BEGIN Information provided

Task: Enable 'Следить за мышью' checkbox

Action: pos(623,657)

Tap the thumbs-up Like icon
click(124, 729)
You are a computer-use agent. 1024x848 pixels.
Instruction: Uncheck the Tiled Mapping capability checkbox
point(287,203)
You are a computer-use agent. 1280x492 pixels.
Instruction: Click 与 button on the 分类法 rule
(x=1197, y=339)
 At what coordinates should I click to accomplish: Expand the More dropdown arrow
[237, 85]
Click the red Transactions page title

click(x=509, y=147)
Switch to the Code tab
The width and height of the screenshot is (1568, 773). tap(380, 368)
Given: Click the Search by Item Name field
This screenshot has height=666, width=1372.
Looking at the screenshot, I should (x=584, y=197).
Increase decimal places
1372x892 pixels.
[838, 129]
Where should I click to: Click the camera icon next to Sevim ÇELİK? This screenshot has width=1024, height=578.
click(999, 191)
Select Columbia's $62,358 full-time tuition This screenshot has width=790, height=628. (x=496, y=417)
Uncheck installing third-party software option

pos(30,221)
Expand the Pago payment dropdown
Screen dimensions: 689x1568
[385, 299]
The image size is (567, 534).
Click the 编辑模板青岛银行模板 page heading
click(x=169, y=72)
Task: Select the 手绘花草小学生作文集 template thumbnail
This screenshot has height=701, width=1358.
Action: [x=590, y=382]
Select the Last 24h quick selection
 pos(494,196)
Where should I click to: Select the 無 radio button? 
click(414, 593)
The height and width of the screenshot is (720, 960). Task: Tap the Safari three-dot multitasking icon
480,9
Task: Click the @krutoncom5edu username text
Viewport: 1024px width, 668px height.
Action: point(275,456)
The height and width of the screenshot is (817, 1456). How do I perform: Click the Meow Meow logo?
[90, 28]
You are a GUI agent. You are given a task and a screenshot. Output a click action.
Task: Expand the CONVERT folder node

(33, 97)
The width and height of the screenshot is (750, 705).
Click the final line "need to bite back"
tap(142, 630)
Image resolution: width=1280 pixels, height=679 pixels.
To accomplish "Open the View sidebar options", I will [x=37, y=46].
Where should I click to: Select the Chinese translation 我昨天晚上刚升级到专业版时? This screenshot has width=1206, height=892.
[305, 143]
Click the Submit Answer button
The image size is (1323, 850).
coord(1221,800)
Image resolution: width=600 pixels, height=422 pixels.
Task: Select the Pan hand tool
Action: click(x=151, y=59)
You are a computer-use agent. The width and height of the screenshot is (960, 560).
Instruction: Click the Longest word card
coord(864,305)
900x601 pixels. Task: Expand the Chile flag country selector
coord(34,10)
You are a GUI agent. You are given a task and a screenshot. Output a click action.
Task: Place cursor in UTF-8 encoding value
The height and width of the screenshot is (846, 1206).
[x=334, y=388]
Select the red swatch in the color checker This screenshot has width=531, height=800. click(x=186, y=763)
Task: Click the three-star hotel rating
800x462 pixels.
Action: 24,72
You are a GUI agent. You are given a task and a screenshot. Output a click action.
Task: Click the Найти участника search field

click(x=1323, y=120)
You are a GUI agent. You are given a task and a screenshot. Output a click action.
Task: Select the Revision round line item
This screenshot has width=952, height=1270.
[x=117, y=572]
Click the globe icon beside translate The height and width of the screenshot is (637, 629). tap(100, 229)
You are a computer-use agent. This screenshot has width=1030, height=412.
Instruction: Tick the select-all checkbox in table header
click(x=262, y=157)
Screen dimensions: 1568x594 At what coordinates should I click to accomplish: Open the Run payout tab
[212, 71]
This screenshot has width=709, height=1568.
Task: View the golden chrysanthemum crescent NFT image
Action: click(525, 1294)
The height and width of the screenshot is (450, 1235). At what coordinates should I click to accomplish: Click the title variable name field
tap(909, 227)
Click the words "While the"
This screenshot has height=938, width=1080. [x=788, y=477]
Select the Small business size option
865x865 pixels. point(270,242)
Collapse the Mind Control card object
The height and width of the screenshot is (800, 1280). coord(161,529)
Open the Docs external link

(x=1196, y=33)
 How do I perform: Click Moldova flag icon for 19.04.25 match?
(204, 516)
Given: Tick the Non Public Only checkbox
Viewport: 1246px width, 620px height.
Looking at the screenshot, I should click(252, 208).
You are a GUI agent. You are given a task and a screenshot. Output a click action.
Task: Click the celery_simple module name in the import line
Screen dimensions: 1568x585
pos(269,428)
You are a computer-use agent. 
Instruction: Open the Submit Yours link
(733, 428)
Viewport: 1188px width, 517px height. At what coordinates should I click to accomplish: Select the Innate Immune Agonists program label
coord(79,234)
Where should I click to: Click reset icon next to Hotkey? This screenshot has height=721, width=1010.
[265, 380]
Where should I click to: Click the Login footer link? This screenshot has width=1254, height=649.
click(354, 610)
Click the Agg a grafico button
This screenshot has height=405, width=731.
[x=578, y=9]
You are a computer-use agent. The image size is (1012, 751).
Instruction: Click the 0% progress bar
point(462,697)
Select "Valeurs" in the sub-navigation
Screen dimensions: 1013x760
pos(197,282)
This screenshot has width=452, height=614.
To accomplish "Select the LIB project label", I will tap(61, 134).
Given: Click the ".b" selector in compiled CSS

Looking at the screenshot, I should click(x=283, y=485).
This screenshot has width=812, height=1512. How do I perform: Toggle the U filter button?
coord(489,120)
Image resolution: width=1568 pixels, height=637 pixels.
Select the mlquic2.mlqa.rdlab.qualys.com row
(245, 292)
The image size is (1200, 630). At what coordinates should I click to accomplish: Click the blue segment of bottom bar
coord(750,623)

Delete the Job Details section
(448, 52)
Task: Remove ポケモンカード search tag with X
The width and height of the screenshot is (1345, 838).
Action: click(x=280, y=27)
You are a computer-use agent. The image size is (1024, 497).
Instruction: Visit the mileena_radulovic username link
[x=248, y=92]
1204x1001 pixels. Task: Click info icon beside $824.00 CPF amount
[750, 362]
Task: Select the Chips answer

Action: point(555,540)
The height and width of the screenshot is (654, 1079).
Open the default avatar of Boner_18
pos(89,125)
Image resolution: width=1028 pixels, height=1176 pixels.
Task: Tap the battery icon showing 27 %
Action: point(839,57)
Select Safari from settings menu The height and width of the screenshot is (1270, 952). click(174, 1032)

END Information provided

What you should do: Every line of the data should be output exactly as it was given.

Written response:
Task: Enable 'Следить за мышью' checkbox

Action: pos(623,657)

Tap the thumbs-up Like icon
click(124, 729)
You are a computer-use agent. 1024x848 pixels.
Instruction: Uncheck the Tiled Mapping capability checkbox
point(287,203)
You are a computer-use agent. 1280x492 pixels.
Instruction: Click 与 button on the 分类法 rule
(x=1197, y=339)
 At what coordinates should I click to accomplish: Expand the More dropdown arrow
[237, 85]
Click the red Transactions page title

click(x=509, y=147)
Switch to the Code tab
The width and height of the screenshot is (1568, 773). tap(380, 368)
Given: Click the Search by Item Name field
This screenshot has height=666, width=1372.
Looking at the screenshot, I should (x=584, y=197).
Increase decimal places
1372x892 pixels.
[838, 129]
Where should I click to: Click the camera icon next to Sevim ÇELİK? This screenshot has width=1024, height=578.
click(999, 191)
Select Columbia's $62,358 full-time tuition This screenshot has width=790, height=628. (x=496, y=417)
Uncheck installing third-party software option

pos(30,221)
Expand the Pago payment dropdown
Screen dimensions: 689x1568
[385, 299]
The image size is (567, 534).
Click the 编辑模板青岛银行模板 page heading
click(x=169, y=72)
Task: Select the 手绘花草小学生作文集 template thumbnail
This screenshot has height=701, width=1358.
Action: [x=590, y=382]
Select the Last 24h quick selection
 pos(494,196)
Where should I click to: Select the 無 radio button? 
click(414, 593)
The height and width of the screenshot is (720, 960). Task: Tap the Safari three-dot multitasking icon
480,9
Task: Click the @krutoncom5edu username text
Viewport: 1024px width, 668px height.
Action: point(275,456)
The height and width of the screenshot is (817, 1456). How do I perform: Click the Meow Meow logo?
[90, 28]
You are a GUI agent. You are given a task and a screenshot. Output a click action.
Task: Expand the CONVERT folder node

(33, 97)
The width and height of the screenshot is (750, 705).
Click the final line "need to bite back"
tap(142, 630)
Image resolution: width=1280 pixels, height=679 pixels.
To accomplish "Open the View sidebar options", I will [x=37, y=46].
Where should I click to: Select the Chinese translation 我昨天晚上刚升级到专业版时? This screenshot has width=1206, height=892.
[305, 143]
Click the Submit Answer button
The image size is (1323, 850).
coord(1221,800)
Image resolution: width=600 pixels, height=422 pixels.
Task: Select the Pan hand tool
Action: click(x=151, y=59)
You are a computer-use agent. The width and height of the screenshot is (960, 560).
Instruction: Click the Longest word card
coord(864,305)
900x601 pixels. Task: Expand the Chile flag country selector
coord(34,10)
You are a GUI agent. You are given a task and a screenshot. Output a click action.
Task: Place cursor in UTF-8 encoding value
The height and width of the screenshot is (846, 1206).
[x=334, y=388]
Select the red swatch in the color checker This screenshot has width=531, height=800. click(x=186, y=763)
Task: Click the three-star hotel rating
800x462 pixels.
Action: 24,72
You are a GUI agent. You are given a task and a screenshot. Output a click action.
Task: Click the Найти участника search field

click(x=1323, y=120)
You are a GUI agent. You are given a task and a screenshot. Output a click action.
Task: Select the Revision round line item
This screenshot has width=952, height=1270.
[x=117, y=572]
Click the globe icon beside translate The height and width of the screenshot is (637, 629). tap(100, 229)
You are a computer-use agent. This screenshot has width=1030, height=412.
Instruction: Tick the select-all checkbox in table header
click(x=262, y=157)
Screen dimensions: 1568x594 At what coordinates should I click to accomplish: Open the Run payout tab
[212, 71]
This screenshot has width=709, height=1568.
Task: View the golden chrysanthemum crescent NFT image
Action: click(525, 1294)
The height and width of the screenshot is (450, 1235). At what coordinates should I click to accomplish: Click the title variable name field
tap(909, 227)
Click the words "While the"
This screenshot has height=938, width=1080. [x=788, y=477]
Select the Small business size option
865x865 pixels. point(270,242)
Collapse the Mind Control card object
The height and width of the screenshot is (800, 1280). coord(161,529)
Open the Docs external link

(x=1196, y=33)
 How do I perform: Click Moldova flag icon for 19.04.25 match?
(204, 516)
Given: Tick the Non Public Only checkbox
Viewport: 1246px width, 620px height.
Looking at the screenshot, I should click(252, 208).
You are a GUI agent. You are given a task and a screenshot. Output a click action.
Task: Click the celery_simple module name in the import line
Screen dimensions: 1568x585
pos(269,428)
You are a computer-use agent. 
Instruction: Open the Submit Yours link
(733, 428)
Viewport: 1188px width, 517px height. At what coordinates should I click to accomplish: Select the Innate Immune Agonists program label
coord(79,234)
Where should I click to: Click reset icon next to Hotkey? This screenshot has height=721, width=1010.
[265, 380]
Where should I click to: Click the Login footer link? This screenshot has width=1254, height=649.
click(354, 610)
Click the Agg a grafico button
This screenshot has height=405, width=731.
[x=578, y=9]
You are a computer-use agent. The image size is (1012, 751).
Instruction: Click the 0% progress bar
point(462,697)
Select "Valeurs" in the sub-navigation
Screen dimensions: 1013x760
pos(197,282)
This screenshot has width=452, height=614.
To accomplish "Select the LIB project label", I will tap(61, 134).
Given: Click the ".b" selector in compiled CSS

Looking at the screenshot, I should click(x=283, y=485).
This screenshot has width=812, height=1512. How do I perform: Toggle the U filter button?
coord(489,120)
Image resolution: width=1568 pixels, height=637 pixels.
Select the mlquic2.mlqa.rdlab.qualys.com row
(245, 292)
The image size is (1200, 630). At what coordinates should I click to accomplish: Click the blue segment of bottom bar
coord(750,623)

Delete the Job Details section
(448, 52)
Task: Remove ポケモンカード search tag with X
The width and height of the screenshot is (1345, 838).
Action: click(x=280, y=27)
You are a computer-use agent. The image size is (1024, 497).
Instruction: Visit the mileena_radulovic username link
[x=248, y=92]
1204x1001 pixels. Task: Click info icon beside $824.00 CPF amount
[750, 362]
Task: Select the Chips answer

Action: point(555,540)
The height and width of the screenshot is (654, 1079).
Open the default avatar of Boner_18
pos(89,125)
Image resolution: width=1028 pixels, height=1176 pixels.
Task: Tap the battery icon showing 27 %
Action: point(839,57)
Select Safari from settings menu The height and width of the screenshot is (1270, 952). click(174, 1032)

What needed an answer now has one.